The Stress-responsive Heme Oxygenase (HO)-1 Isoenzyme is Increased in Labouring Myometrium where it Regulates Contraction-associated Proteins.

PROBLEM: Sterile inflammation through activation of cytokine receptor signalling pathways and viral or bacterial infection via activation of Toll-like receptors (TLRs) induces a cascade of events that leads to myometrial contractions and spontaneous preterm delivery. In non-pregnant tissues, heme oxygenase-1 (HO-1) is thought to play a central role in regulating the inflammatory response. Thus, the aims of this study were to determine the effect of human term labour on HO-1 expression in human myometrium and to investigate the role of HO-1 in myometrial primary cells in response to cytokine- and TLR ligand-induced inflammation.
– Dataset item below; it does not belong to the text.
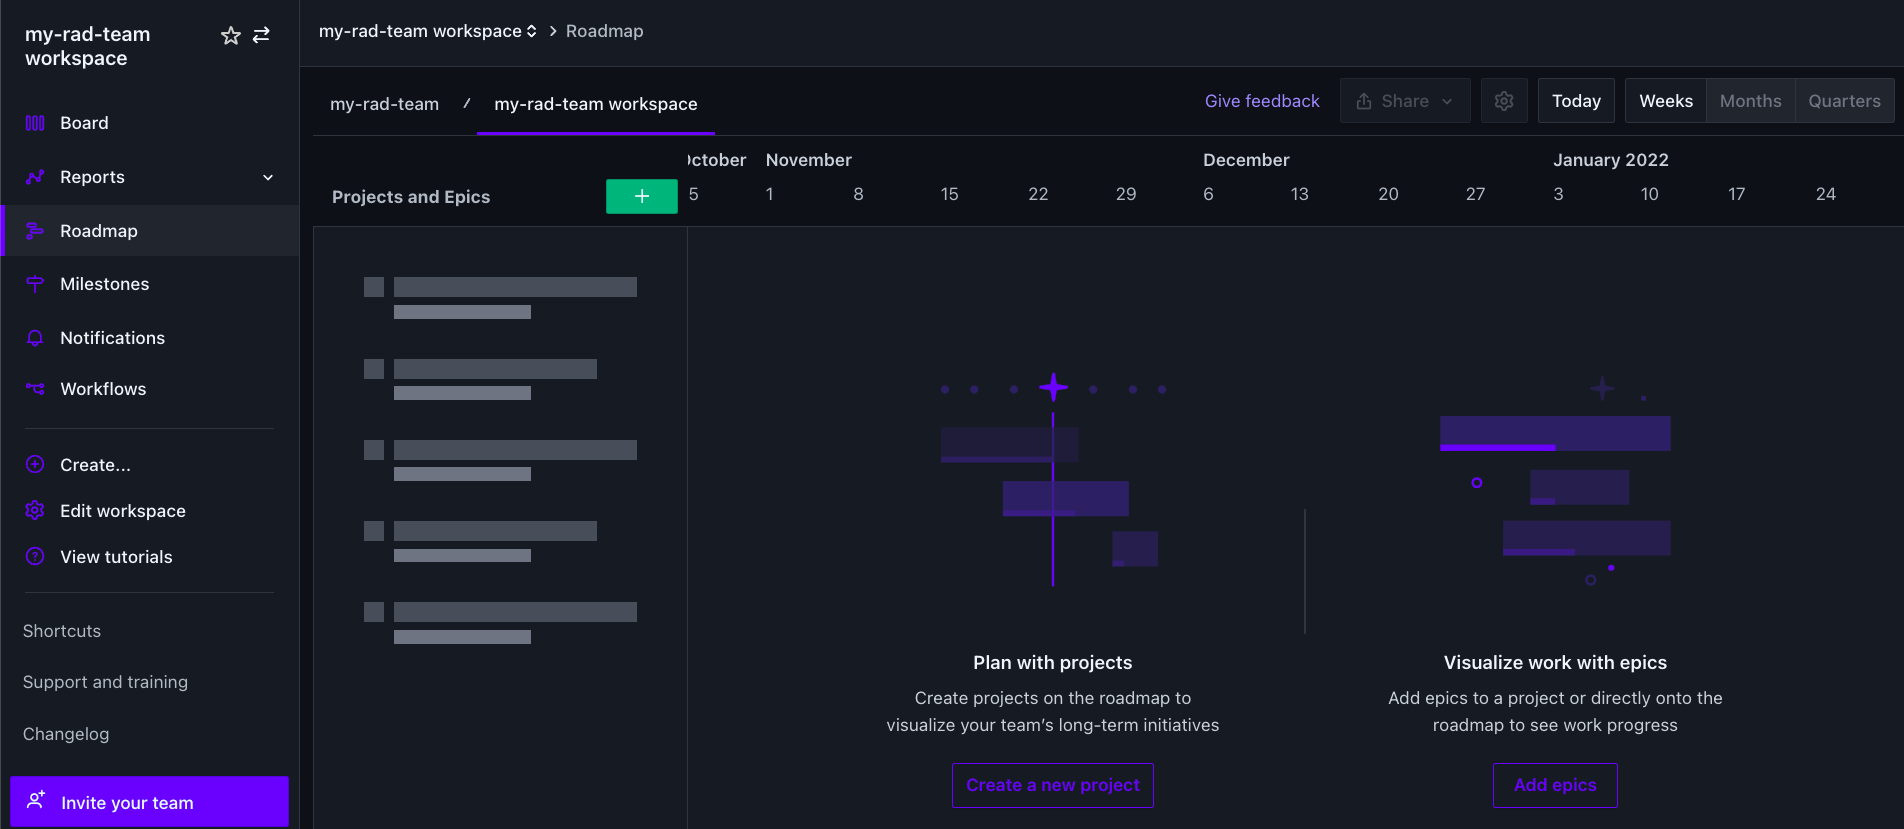Open the Board view icon in sidebar
The width and height of the screenshot is (1904, 829).
tap(35, 123)
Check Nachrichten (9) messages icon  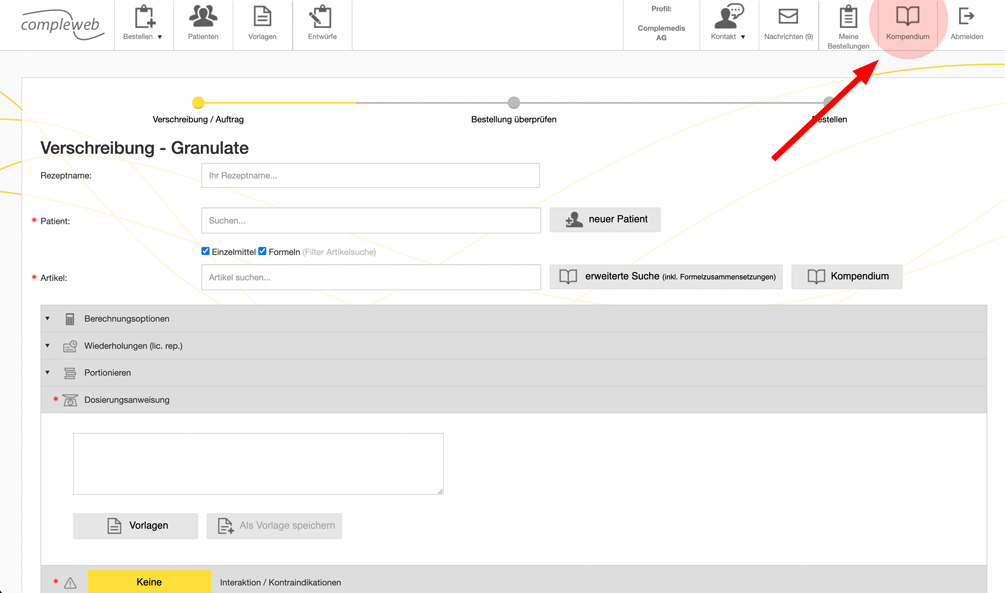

METHOD OF STUDY: Localization and expression of HO-1 protein in human myometrial tissues were determined using IHC. Western blot analysis and qRT-PCR were also used to determine HO-1 protein and gene expression, respectively, in human myometrium. siRNA knock-down of HO-1 in myometrial primary cells was used to determine its role in response to inflammatory stimuli.

RESULTS: HO-1 gene expression and protein expression were increased in term labouring myometrium compared with non-labouring myometrium. Bacterial flagellin (TLR5 ligand), viral dsRNA analogue polyinosinic polycytidylic acid (poly(I:C)) (TLR3 ligand) and pro-inflammatory cytokines IL-1β and TNF-α induced pro-inflammatory cytokine (IL-6 and IL-8) mRNA expression and release in myometrial cells. IL-1β also induced COX-2 mRNA expression and prostaglandin release. HO-1 siRNA knock-down significantly decreased the expression and secretion of these prolabour mediators. Additionally, flagellin, poly(I:C), IL-1β, and TNF-α-induced NF-κB transcriptional activity were suppressed in HO-1-deficient myometrial cells.

CONCLUSION: Collectively, these findings in myometrium indicate HO-1 expression is increased with labour and exerts pro-inflammatory effects via NF-κB during cytokine- and TLR ligand-induced inflammation.